Page excerpt:
^^^^^^^^

- Josh Scheuerman
One of the best things about exploring the restaurants in your own back yard is getting the chance to experience cultural diversity through the universal act of chowing down. That said, growing up in homogenous white Utah means I don't have a cultural claim to a lot of the food that I enjoy. As a result, it's rare that I get to pontificate about a dish that was created by the same culture that, in many ways, created me. I'm of course talking about funeral potatoes, a Utah staple made popular by the hospitality of the The Church of Jesus Christ of Latter-day Saints' Relief Society women.
Funeral potatoes got their slightly macabre name from their ubiquitous presence at LDS funerals—the last time I had them homemade was on such an occasion—though they are equally present at other gatherings that commemorate different life-changing events. I've seen funeral potatoes show up at wedding receptions, baby blessings and the welcoming or bon voyage-ing of young LDS missionaries. If you grow up in this community, you come to see tinfoil-topped casserole dishes of piping hot funeral potatoes as a symbol of comfort, outreach and well-wishing. There's just something about the composition of shredded potatoes baked with a mixture of cheddar cheese and cream-based soup finished off with a crispy cornflake crust that has the power to offer reprieve from staring a life-changing event in the face for too long.
If you were to ask me what gives it this power, it's definitely the shit-ton of dairy involved. In addition to heaps of shredded cheddar cheese, you're typically looking at a can of cream of chicken soup, a few cups of sour cream and lots of butter. There are some recipes that skimp on these crucial components because it's healthy, but you just don't get a product that makes you pause to reflect on the moment in the midst of some kind of personal upheaval if you cut corners like that. Some people swear by adding a crust of potato chips instead of cornflakes, but this is also a great sin of omission—it's cornflakes or bust.
Over the past week, I've visited some of Salt Lake's most notable purveyors of this Utah staple, a few of which were new to me—thanks, Reddit! It's not too difficult to whip up a batch of this local comfort food on your own, but I've found that getting the most out of funeral potatoes requires someone else to make them for you.

^^^^^^^^

Information supplied:
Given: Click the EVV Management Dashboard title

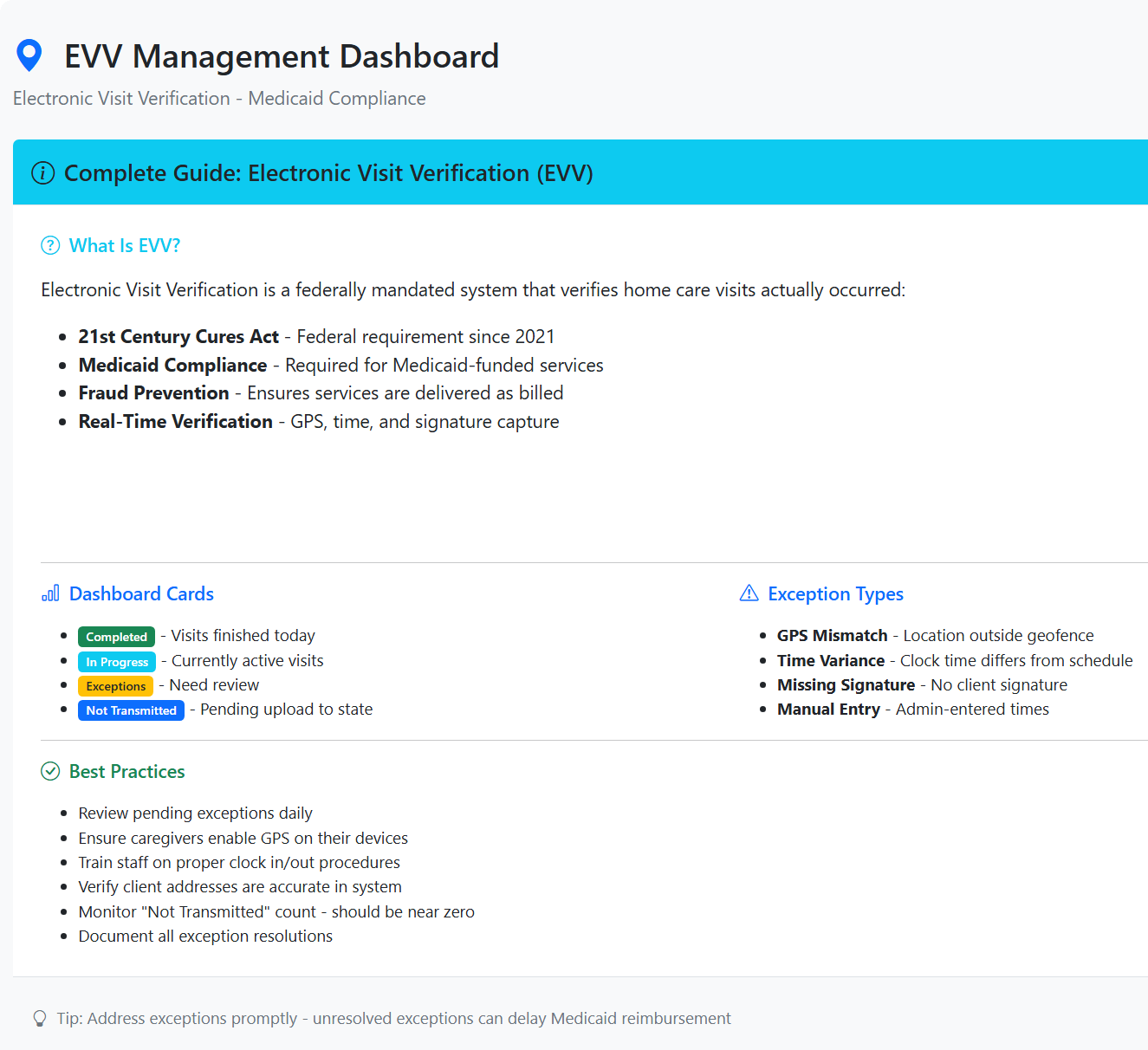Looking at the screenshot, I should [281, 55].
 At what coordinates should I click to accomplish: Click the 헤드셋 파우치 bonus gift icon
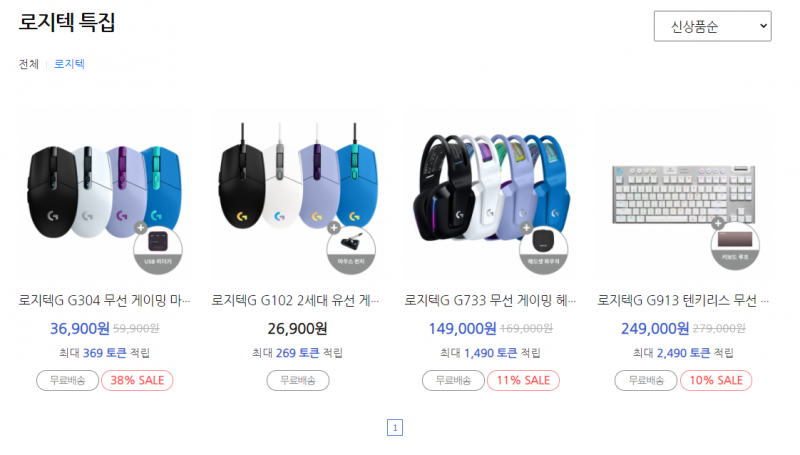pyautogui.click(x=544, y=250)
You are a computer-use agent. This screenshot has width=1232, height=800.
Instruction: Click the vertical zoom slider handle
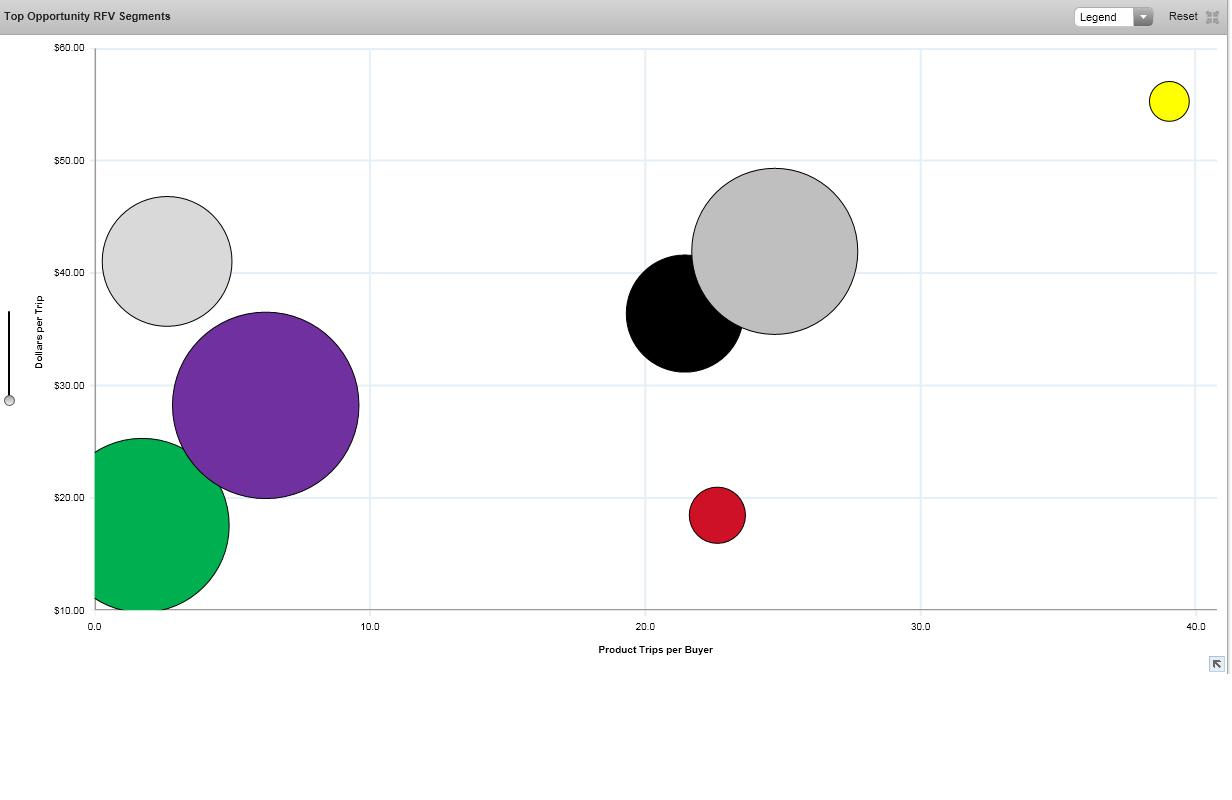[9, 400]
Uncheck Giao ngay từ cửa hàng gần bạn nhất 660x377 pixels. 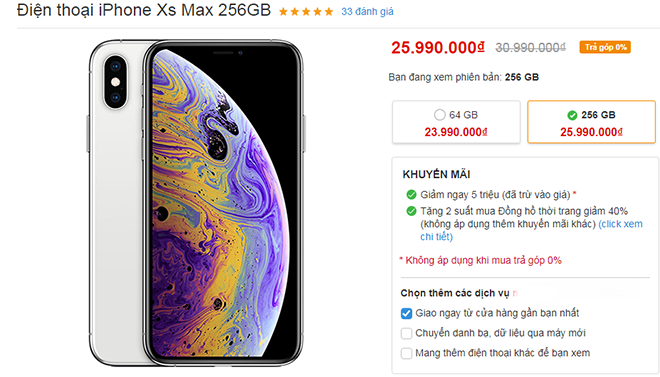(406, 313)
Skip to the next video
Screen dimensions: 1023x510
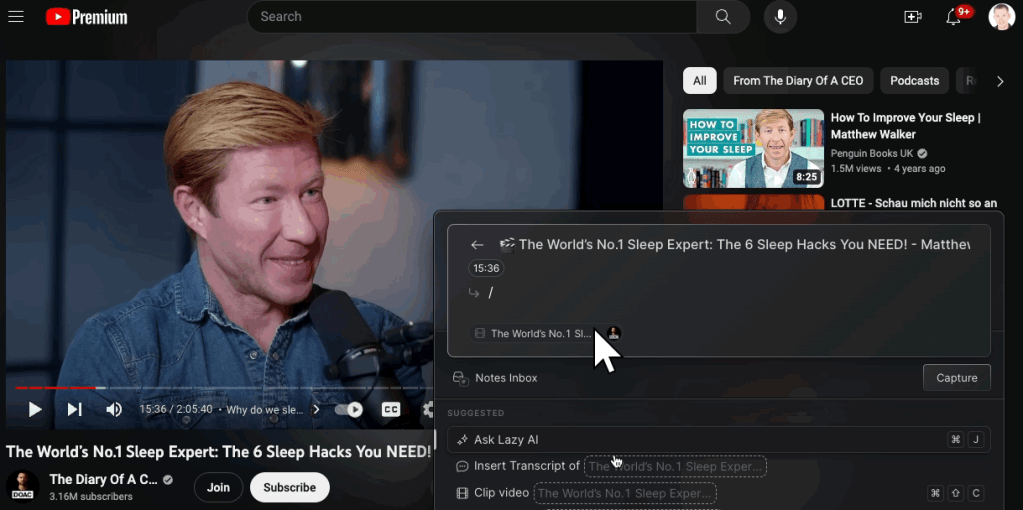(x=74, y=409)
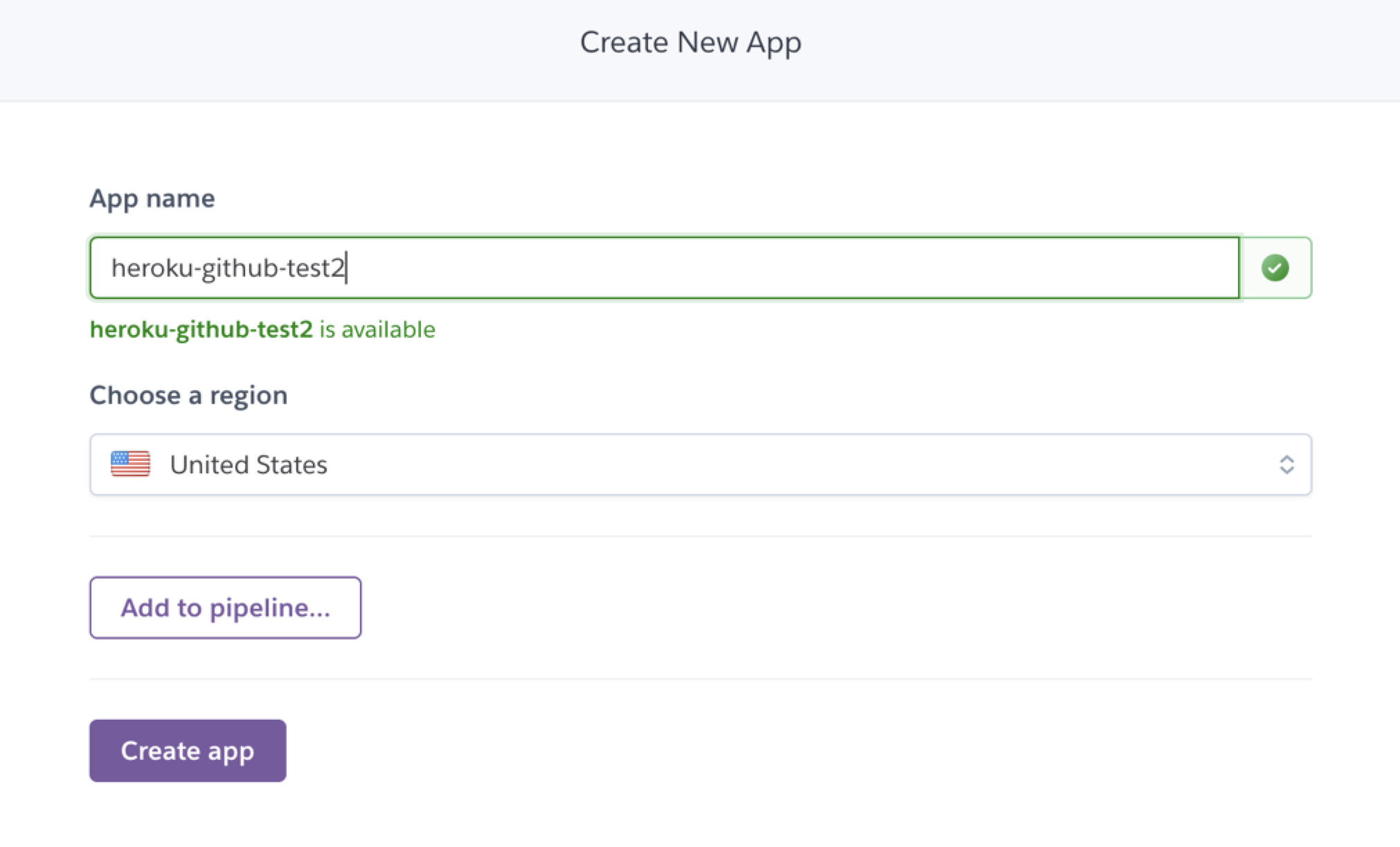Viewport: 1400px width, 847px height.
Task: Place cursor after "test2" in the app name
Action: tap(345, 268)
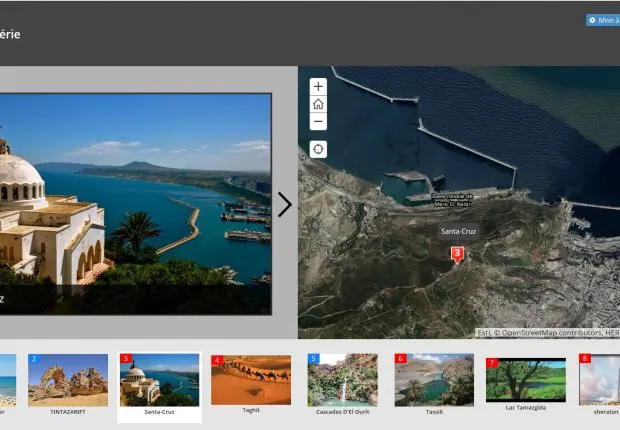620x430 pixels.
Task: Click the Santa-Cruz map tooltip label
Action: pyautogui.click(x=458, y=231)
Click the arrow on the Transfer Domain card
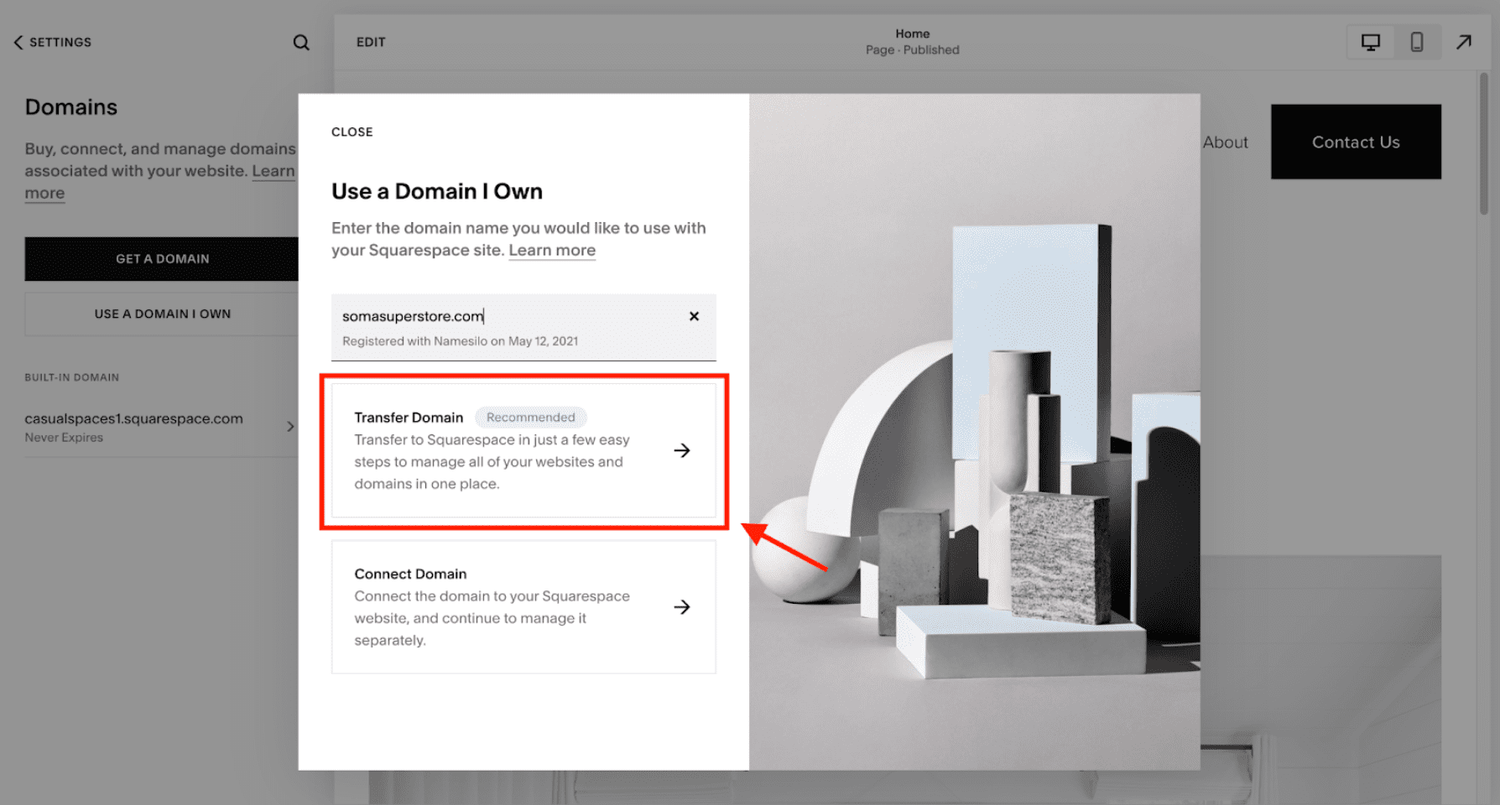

^^^^^^^^

Things to do:
**a.** In the funeral potatoes article, condense the paragraph beginning "If you were to ask me what gives it this power" into a short bulleted list that keeps its main facts.
**b.** Carry the funeral potatoes piece forward from its final sentence.
The material comes from a separate, unrelated source.

Answers to the exercise:
**a.**
- The dish's comforting power comes from its large amount of dairy.
- A typical batch has heaps of shredded cheddar, a can of cream of chicken soup, a few cups of sour cream and lots of butter.
- Recipes that cut back on these ingredients to be healthier lose the dish's ability to make you pause and reflect during personal upheaval.
- A potato chip crust in place of cornflakes is also a mistake: it's cornflakes or bust.

**b.**
I kicked off this trek with Meier's Country Fried Chicken (4708 S. Holladay Blvd., 801-272-2491). It's a local haunt that serves as a storefront for a catering service, but they've been a Holladay fixture for years. Their funeral potatoes come as a side dish to plates of crispy fried chicken, and you can get a good-sized portion for $3.99. I'd recommend these for the homemade purist because they're exactly what you'd get if you showed up for any Mormon potluck—no more, no less. The heavy-handed onion flavor will hit funeral potato aficionados right in the heart.
For a traditional preparation that has been elevated with some culinary chops, the funeral potatoes at Wasatch Brewery Pub (2110 S. Highland Drive, 801-783-1127, wasatchbeers.com) are tough to beat. You can only get these as side dishes during the brewery's weekend brunch service from 10 a.m. to 3 p.m., which adds to their cheesy mystique. These tone down the onion flavor in favor of creamy cheddar cheese, and they've cooked their potatoes until they're only slightly tender. If you grew up with funeral potatoes but maintain a refined palate, these go great with the steak and eggs ($12).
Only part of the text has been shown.